Understanding GRPO: Group Relative Policy Optimization for LLM Training
The article explains GRPO, a reinforcement‑learning algorithm that extends PPO with group sampling, no value network, dual penalties and KL regularisation, showing how it improves efficiency and stability when fine‑tuning large language models such as DeepSeek‑Math and DeepSeek‑R1.
Introduction
Reinforcement learning (RL) has become a powerful tool for post‑training of large language models (LLMs), especially on reasoning‑intensive tasks. DeepSeek’s DeepSeek‑Math and DeepSeek‑R1 models demonstrate the potential of RL for improving mathematical reasoning and problem‑solving abilities.
PPO vs. GRPO
Proximal Policy Optimization (PPO) has long been the default algorithm for RL fine‑tuning of language models. Its core is a clipped policy‑gradient update that limits large policy changes. The PPO objective is shown in Figure 1.
Group Relative Policy Optimization (GRPO), first introduced in the DeepSeek‑Math paper, extends PPO with several key innovations that make it more efficient for LLMs:
No value network, reducing memory and compute consumption.
Group sampling technique for more stable advantage estimation.
Dual penalty applied to both the objective and the reward function for more conservative updates.
LLM as the Policy Model
In the GRPO framework the language model acts as the actor network. The input question q is treated as the observation state s, and the model generates a sequence of tokens that serve as actions aₜ. The token distribution is factorised as shown in Figure 2.
Note: the original paper uses oₜ for the output token at time step t; this article uses aₜ to align with standard RL notation.
Serialisation of Token Generation
Because Transformers generate tokens autoregressively, the generation process is inherently sequential:
Each token depends on previously generated tokens.
The policy network (LLM) maintains the running context.
Each token generation step corresponds to an RL action aₜ.
Reward and Advantage Calculation
For each generated sequence GRPO computes per‑token rewards as illustrated in Figure 3. Unlike traditional methods, GRPO does not use a value network. Instead it normalises rewards across a group of outputs sampled from a reference policy to estimate baseline advantages (Figure 4).
GRPO Objective Function
For a given question q, GRPO samples a set of outputs {o₁,…,o_G} from the old policy π_old and maximises the GRPO objective shown in Figure 5. The objective has three distinctive features:
Dual averaging over groups and sequence length : averages across both sampled groups and token positions to ensure comprehensive optimisation.
Conservative clipping : gradient clipping limits the magnitude of policy updates, preventing collapse.

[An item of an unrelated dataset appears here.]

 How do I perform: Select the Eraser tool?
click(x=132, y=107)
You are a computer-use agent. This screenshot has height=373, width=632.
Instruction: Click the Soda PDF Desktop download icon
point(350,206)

KL‑divergence penalty : a KL term regularises the new policy against the reference model, preserving training stability.
Conclusion
GRPO (Group Relative Policy Optimization) marks a significant advance in applying RL to LLMs. By eliminating the value network and introducing group‑wise relative advantage estimation, it improves training efficiency and stability. The breakthroughs achieved by DeepSeek‑Math and DeepSeek‑R1 validate its practical value.
The three pillars of GRPO—group sampling, relative‑advantage estimation, and the removal of the value network—provide a blueprint for future LLM training paradigms, and similar innovations are likely to be key to unlocking further model capabilities.